> [Task inputs]
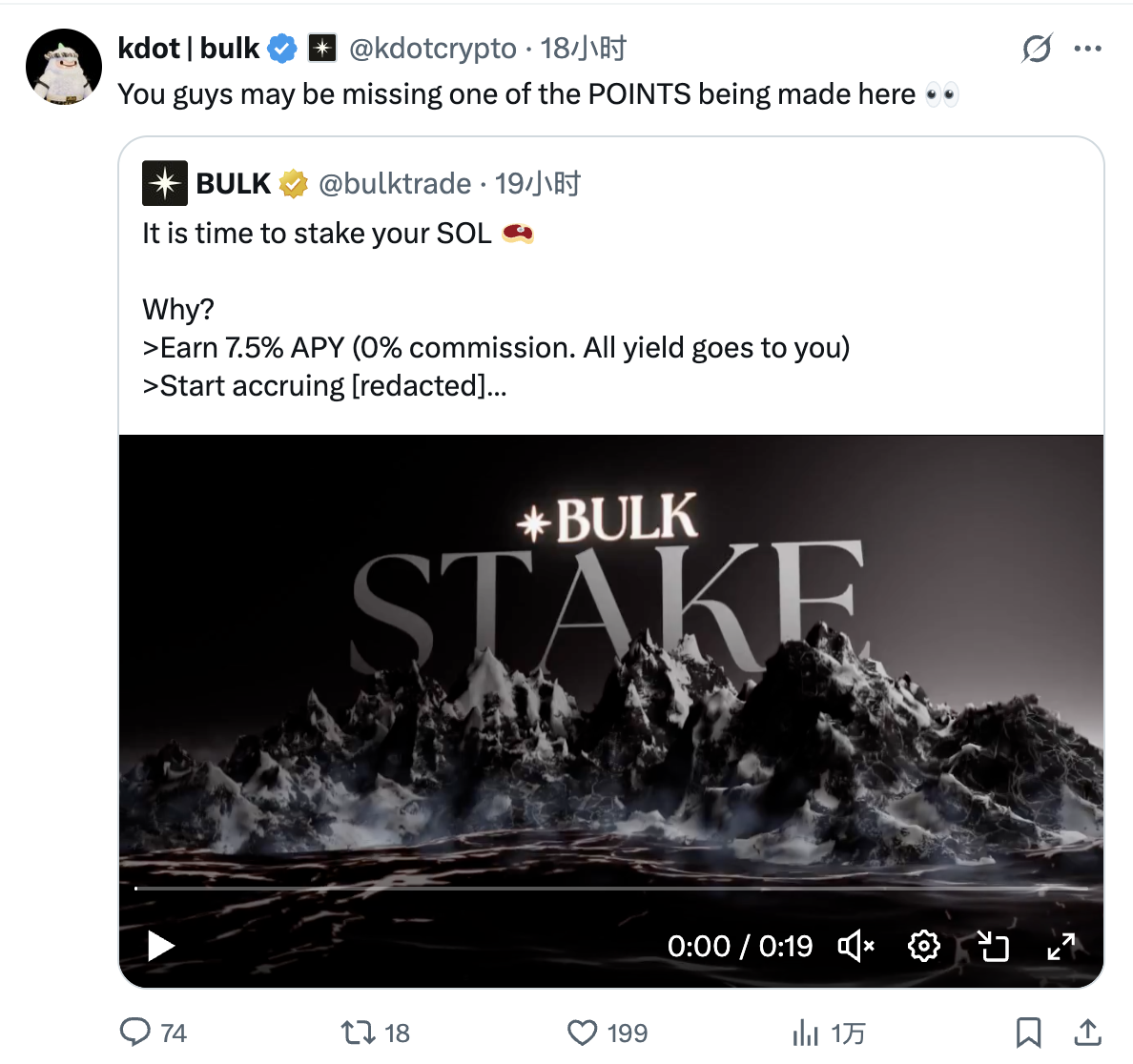
Task: Click the BULK avatar in quoted post
Action: (x=165, y=183)
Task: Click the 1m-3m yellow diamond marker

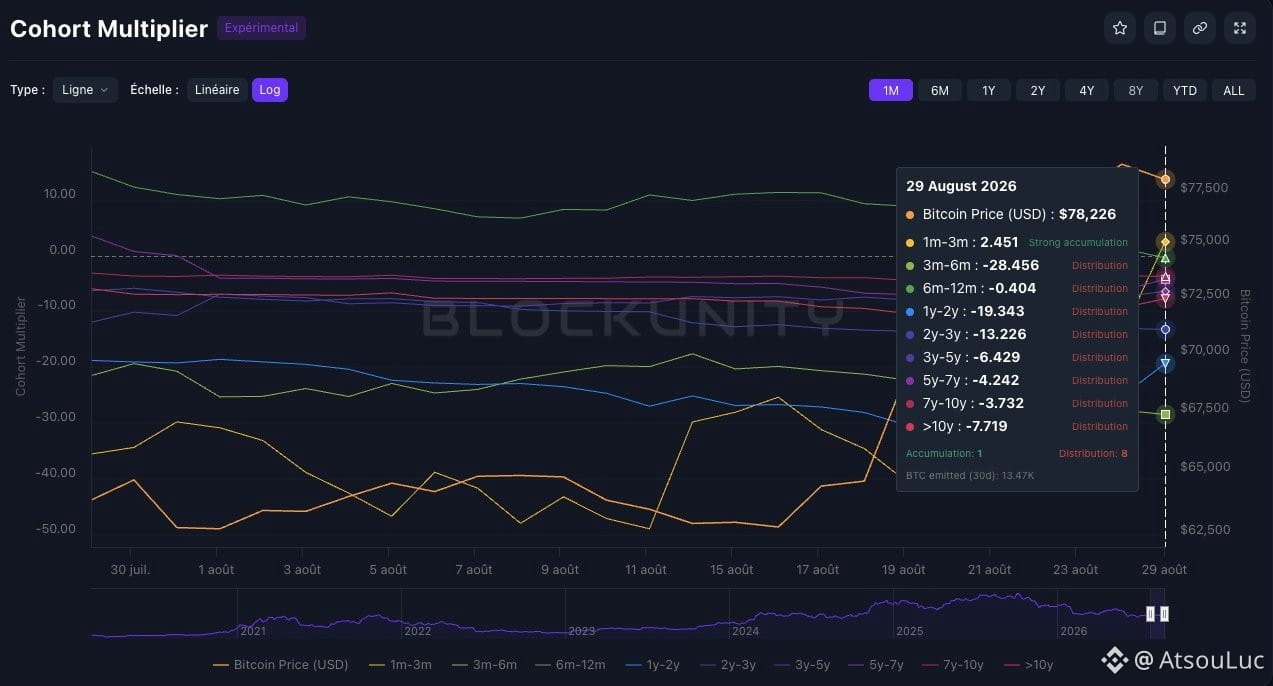Action: (x=1165, y=242)
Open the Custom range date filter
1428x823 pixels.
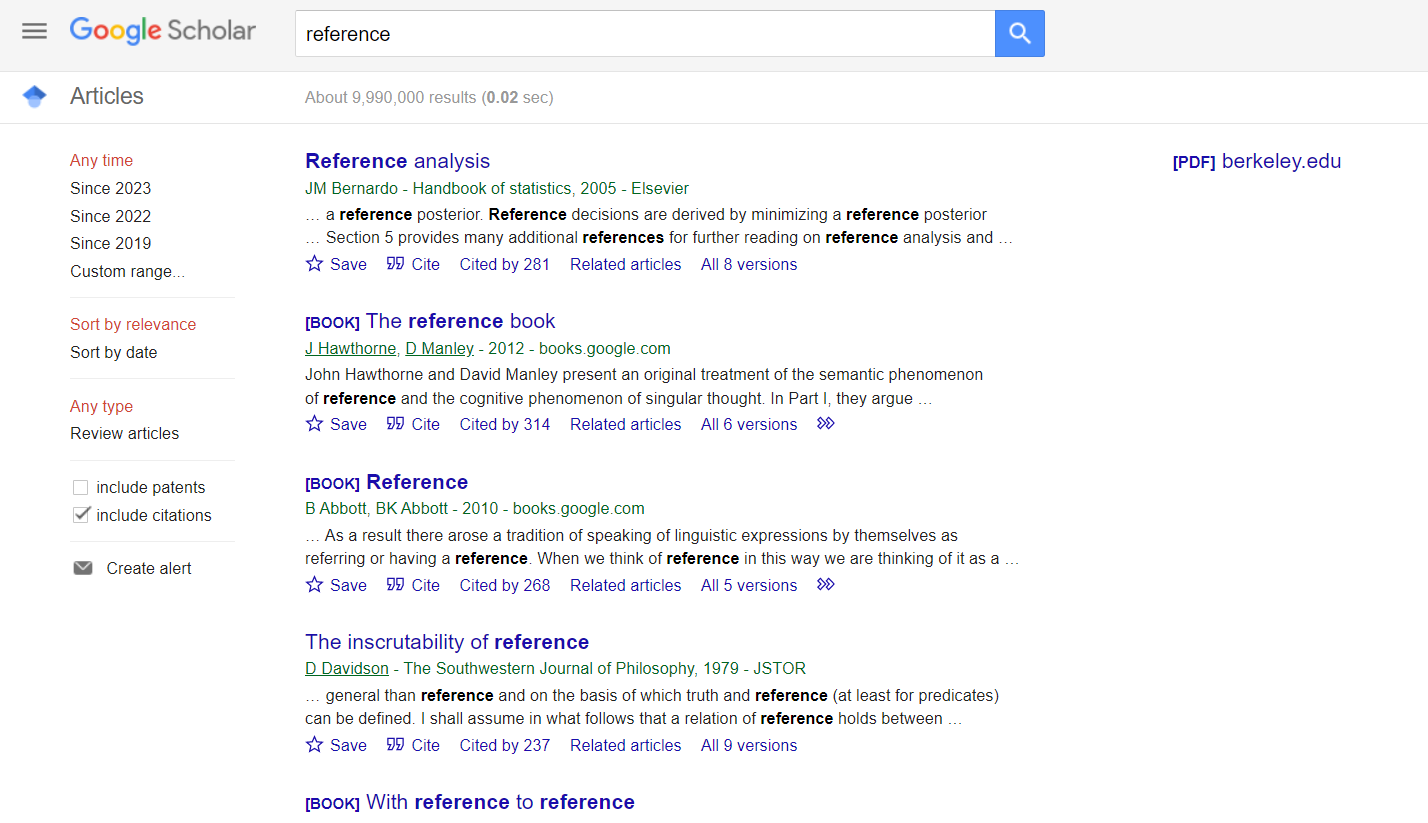click(127, 271)
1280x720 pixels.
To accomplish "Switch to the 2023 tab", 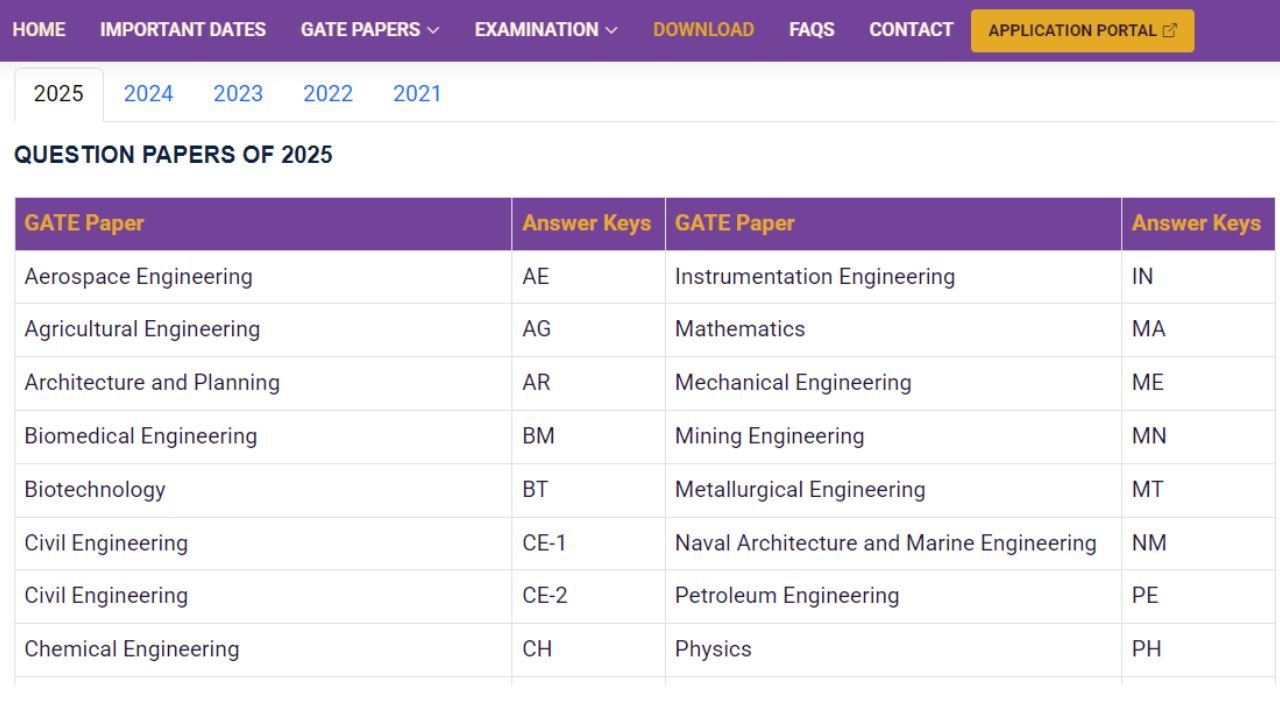I will (x=238, y=94).
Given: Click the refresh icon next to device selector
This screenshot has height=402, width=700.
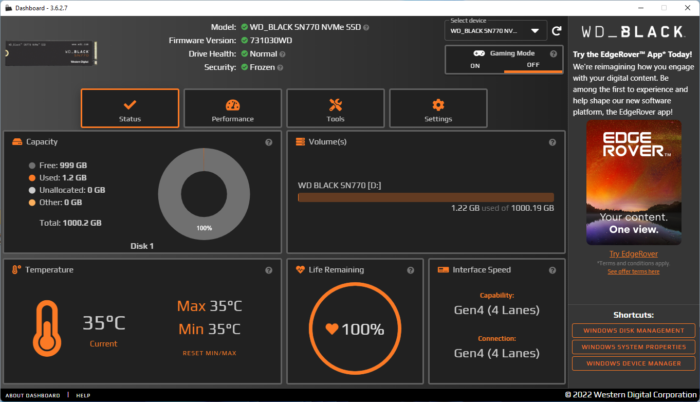Looking at the screenshot, I should tap(557, 30).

> [Activity] Pictures excluded, copy exactly the lines running from the one with "Given: Click the" through the last line of the material.

> [Problem solution]
Given: Click the refresh icon next to device selector
This screenshot has height=402, width=700.
Looking at the screenshot, I should tap(557, 30).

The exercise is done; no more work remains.